The reverse block sets up reverse-tunnel hops — a Bridge on the destination side waits for control connections from a Portal at the ingress side, then routes user traffic through the established tunnel.

Top-level

FieldTypeDefaultAllowed valuesDescription
bridges[]BridgeConfig[]BridgeBridges placed at the destination side of a reverse-proxy tunnel.
portals[]PortalConfig[]PortalPortals placed at the entry side of a reverse-proxy tunnel.

Source: infra/conf/reverse.go:32-35 · pinned at v26.6.1 (94ffd50)

Bridge

FieldTypeDefaultAllowed valuesDescription
tagstring(required)<tag>Routing tag for this bridge.
domainstring(required)<domain>Shared domain used to match the matching portal at the other end.

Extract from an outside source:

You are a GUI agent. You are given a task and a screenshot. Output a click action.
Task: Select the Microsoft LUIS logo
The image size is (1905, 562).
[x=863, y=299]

Source: infra/conf/reverse.go:8-11 · pinned at v26.6.1 (94ffd50)

Portal

FieldTypeDefaultAllowed valuesDescription
tagstring(required)<tag>Routing tag for this portal.
domainstring(required)<domain>Shared domain used to bind to the matching bridge.

Source: infra/conf/reverse.go:20-23 · pinned at v26.6.1 (94ffd50)

Example sketch

json
// On the destination-side server (the one that can reach the internal target):
{
  "reverse": {
    "bridges": [{ "tag": "bridge", "domain": "tunnel.example.com" }]
  },
  "outbounds": [
    { "tag": "tunnel", "protocol": "freedom" }
  ]
}

// On the ingress server (the one users connect to):
{
  "reverse": {
    "portals": [{ "tag": "portal", "domain": "tunnel.example.com" }]
  },
  "outbounds": [
    { "tag": "portal-out", "protocol": "vless", "settings": { /* ... */ } }
  ]
}

Notes

  • The domain value on a bridge and its matching portal must be byte-for- byte identical. Xray uses it as an internal "rendezvous name" — it is never resolved over DNS.
  • Reverse tunnels are pairs of routing tags; the routing rules on each side decide which traffic enters or leaves the tunnel.